Mediaster mollis is a species of starfish in the family Goniasteridae.
==Taxonomy and etymology==
The species was formally described by Christopher Mah in 2018. He gave it the specific name mollis (latin for "soft") in reference to the upper surface of the body wall, which is soft.

==Description==
The holotype measures 5.4 centimeters from the center to the end of the arms and 2 centimeters from the center to the edge of the central disk. Mediaster mollis has a clear star shape and, when alive, has a bright yellow to orange coloration.

The upper surface is covered with rough, round granules (15 to 60 per plate) and pedicellariae resembling the jaws of an alligator (one to two on almost all plates).

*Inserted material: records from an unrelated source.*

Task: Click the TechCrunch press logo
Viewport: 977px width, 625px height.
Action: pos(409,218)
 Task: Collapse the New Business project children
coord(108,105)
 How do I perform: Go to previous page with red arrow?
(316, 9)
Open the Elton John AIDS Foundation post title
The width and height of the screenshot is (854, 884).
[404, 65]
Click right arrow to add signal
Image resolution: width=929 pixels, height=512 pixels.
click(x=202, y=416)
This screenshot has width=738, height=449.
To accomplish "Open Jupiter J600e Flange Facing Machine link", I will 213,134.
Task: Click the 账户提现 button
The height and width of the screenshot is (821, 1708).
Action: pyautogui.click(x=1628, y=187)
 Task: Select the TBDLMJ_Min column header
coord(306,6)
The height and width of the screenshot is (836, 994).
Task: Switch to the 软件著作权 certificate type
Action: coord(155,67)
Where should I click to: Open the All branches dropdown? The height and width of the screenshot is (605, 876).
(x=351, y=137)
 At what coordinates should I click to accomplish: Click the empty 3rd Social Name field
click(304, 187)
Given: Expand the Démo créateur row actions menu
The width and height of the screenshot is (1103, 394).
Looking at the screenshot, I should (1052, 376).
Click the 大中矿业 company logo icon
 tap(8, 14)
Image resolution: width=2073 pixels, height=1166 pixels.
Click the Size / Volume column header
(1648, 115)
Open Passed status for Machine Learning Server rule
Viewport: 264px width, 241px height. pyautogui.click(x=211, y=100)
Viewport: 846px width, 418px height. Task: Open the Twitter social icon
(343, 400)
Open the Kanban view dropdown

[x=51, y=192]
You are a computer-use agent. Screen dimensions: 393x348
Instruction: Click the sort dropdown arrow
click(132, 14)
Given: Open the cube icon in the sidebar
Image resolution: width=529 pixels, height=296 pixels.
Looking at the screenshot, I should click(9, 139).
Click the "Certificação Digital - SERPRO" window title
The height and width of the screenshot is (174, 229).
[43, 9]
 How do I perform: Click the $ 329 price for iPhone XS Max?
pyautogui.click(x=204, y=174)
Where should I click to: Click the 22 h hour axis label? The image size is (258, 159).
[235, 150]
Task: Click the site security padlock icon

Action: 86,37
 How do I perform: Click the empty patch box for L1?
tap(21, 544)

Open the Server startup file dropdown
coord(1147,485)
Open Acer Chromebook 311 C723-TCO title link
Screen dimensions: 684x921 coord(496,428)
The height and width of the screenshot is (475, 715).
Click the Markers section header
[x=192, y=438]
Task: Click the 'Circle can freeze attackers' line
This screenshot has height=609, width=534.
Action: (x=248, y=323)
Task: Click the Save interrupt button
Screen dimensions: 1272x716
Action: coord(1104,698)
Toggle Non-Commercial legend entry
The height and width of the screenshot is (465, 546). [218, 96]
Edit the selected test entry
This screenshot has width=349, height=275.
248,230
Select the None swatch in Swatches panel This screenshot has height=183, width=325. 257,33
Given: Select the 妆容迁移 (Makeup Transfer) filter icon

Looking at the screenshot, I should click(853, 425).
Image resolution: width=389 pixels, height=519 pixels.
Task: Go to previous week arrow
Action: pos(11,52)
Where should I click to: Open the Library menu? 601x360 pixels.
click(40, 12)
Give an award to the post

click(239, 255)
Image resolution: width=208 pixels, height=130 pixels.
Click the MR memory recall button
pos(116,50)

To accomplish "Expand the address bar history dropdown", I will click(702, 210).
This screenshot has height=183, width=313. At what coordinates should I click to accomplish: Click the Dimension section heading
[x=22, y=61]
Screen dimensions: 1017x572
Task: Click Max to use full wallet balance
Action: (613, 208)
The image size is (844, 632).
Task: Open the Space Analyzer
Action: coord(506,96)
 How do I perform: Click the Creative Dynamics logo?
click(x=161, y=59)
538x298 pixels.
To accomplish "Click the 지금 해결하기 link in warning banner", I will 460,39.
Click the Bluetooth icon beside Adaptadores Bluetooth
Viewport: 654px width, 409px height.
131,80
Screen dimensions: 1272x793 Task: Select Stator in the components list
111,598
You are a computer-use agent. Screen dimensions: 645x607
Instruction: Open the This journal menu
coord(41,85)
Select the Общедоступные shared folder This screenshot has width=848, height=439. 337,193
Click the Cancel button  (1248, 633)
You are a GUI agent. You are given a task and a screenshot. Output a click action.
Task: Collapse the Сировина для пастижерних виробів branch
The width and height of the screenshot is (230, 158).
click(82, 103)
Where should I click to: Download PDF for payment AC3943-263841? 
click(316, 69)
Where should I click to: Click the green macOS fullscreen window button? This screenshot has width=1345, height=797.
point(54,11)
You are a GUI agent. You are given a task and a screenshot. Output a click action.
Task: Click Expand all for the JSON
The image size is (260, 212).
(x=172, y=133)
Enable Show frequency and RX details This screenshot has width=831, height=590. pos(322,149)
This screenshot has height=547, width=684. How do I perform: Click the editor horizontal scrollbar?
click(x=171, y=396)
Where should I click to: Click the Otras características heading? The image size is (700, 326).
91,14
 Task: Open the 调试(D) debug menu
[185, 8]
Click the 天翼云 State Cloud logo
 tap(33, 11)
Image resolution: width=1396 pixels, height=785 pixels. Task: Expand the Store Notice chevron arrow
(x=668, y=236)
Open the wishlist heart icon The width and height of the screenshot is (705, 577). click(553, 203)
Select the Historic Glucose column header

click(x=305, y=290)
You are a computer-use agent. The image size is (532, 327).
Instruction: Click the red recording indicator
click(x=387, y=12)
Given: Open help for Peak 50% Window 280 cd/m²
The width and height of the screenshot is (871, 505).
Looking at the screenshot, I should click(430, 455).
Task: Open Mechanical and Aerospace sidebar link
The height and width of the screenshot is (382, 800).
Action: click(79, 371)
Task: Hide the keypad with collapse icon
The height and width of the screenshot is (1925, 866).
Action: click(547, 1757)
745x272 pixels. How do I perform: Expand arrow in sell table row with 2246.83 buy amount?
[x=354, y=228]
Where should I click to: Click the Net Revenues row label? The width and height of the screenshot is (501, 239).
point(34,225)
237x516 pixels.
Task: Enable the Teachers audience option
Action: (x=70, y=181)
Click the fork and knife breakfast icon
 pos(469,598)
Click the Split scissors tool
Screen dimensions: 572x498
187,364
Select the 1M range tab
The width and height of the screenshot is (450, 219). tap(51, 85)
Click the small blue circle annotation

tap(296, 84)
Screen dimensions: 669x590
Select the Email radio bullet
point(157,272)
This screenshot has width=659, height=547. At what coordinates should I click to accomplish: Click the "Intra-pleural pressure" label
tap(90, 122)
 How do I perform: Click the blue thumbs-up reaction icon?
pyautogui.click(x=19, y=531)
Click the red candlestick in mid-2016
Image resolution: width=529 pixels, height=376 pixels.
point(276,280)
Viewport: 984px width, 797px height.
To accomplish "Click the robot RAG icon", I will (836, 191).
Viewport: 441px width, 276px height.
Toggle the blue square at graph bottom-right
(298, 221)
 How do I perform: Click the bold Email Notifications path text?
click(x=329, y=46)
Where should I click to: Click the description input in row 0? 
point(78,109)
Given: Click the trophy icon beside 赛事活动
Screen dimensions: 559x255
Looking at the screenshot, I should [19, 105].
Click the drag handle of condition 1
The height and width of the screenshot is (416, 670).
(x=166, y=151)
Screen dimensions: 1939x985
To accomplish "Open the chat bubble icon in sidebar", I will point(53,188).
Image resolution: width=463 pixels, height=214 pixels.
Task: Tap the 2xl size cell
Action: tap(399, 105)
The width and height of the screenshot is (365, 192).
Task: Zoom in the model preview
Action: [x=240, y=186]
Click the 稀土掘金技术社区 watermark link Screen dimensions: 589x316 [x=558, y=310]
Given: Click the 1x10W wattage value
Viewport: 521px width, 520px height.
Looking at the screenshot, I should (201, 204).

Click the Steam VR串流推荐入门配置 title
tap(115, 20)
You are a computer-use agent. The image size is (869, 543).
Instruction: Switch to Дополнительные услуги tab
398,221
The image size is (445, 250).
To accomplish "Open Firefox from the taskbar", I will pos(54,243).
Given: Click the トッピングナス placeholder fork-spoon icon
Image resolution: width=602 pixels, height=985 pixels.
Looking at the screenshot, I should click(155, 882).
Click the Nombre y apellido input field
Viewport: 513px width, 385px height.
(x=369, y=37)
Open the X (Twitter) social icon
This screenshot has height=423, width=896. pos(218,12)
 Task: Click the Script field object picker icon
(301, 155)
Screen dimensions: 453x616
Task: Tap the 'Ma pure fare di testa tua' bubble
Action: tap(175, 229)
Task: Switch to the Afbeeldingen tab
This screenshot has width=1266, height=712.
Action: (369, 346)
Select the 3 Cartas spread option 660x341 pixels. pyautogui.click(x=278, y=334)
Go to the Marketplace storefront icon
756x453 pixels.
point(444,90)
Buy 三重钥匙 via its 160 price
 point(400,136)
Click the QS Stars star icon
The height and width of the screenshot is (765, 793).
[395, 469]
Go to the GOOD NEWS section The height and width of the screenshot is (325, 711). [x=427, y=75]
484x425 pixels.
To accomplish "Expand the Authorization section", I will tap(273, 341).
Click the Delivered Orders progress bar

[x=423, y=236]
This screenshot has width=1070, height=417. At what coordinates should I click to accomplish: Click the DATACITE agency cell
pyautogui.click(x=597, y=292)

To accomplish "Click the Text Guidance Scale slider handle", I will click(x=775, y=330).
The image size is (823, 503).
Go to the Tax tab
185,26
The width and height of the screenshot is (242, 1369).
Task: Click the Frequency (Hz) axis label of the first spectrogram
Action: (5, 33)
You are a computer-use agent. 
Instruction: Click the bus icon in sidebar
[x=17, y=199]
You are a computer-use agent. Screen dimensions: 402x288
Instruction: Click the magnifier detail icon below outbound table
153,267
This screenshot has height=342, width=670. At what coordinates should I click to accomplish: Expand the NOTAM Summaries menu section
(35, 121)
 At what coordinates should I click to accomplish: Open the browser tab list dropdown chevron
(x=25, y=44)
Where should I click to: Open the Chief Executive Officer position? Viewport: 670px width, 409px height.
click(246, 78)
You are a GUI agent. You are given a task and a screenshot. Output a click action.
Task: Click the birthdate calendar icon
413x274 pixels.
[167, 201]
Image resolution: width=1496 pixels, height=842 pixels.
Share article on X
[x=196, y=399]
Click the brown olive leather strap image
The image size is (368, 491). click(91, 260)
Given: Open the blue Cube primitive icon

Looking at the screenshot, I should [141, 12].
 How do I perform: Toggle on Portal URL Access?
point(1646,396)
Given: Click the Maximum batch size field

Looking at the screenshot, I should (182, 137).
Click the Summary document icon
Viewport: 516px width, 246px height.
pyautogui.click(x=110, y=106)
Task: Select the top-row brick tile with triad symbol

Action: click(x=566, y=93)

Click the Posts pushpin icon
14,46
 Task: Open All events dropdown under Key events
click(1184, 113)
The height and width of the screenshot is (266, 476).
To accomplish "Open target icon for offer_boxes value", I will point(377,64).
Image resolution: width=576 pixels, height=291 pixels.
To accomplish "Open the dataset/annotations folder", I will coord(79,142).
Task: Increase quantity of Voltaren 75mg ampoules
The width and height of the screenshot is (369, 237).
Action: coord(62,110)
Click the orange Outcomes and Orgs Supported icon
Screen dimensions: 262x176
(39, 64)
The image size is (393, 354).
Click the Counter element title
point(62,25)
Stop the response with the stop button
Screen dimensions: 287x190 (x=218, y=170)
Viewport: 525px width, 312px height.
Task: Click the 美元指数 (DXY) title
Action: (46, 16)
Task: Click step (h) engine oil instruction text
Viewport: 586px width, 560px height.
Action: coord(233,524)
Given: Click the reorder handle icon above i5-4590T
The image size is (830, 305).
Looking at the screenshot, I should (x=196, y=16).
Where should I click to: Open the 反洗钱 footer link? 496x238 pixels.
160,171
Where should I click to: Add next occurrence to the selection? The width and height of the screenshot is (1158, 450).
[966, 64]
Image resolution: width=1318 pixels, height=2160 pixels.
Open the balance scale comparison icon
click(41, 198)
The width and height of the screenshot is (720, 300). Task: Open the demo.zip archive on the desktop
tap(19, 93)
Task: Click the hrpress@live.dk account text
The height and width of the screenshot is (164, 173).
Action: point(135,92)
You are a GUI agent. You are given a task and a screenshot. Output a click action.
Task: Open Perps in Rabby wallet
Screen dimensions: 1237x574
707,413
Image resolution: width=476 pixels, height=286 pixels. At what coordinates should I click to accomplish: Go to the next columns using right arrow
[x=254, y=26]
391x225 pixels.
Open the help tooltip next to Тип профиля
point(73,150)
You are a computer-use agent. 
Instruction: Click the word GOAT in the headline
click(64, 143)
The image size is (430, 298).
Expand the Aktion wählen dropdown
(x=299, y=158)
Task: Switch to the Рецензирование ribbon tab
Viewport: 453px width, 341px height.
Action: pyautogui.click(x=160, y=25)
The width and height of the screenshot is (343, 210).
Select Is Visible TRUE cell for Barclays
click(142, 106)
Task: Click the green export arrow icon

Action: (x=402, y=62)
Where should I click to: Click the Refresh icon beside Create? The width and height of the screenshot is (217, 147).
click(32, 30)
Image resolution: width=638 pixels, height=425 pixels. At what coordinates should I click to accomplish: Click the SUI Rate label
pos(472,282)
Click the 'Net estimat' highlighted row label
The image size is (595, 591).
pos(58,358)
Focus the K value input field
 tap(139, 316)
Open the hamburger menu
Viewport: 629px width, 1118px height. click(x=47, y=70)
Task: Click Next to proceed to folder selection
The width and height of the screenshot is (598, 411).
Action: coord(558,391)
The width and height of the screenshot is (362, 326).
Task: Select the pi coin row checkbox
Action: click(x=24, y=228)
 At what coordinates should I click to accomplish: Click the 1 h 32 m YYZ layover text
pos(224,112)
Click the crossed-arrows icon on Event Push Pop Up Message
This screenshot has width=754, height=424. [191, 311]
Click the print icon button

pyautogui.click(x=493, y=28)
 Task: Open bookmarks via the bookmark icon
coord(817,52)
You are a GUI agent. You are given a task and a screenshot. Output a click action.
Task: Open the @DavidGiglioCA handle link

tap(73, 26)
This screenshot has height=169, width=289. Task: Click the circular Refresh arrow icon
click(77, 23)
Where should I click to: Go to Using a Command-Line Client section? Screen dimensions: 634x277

These are found in higher concentrations at the very edges, with 100 to 200 granules and up to three pedicellariae per plate.

There are 10 to 11 thin, short furrow spines with blunt tips on each plate of the furrows (the grooves on the underside that tube feet emerge from). Next to the furrow spines are two rows of subambulacral spines with 5 or 6 per plate. The first row has double the thickness of the furrow spines, and the second has one fourth the length of the others, with fine points and spaced farther apart from each other.

==Distribution==
This species is known from the western Indian Ocean, at depths of 452 to 833 meters.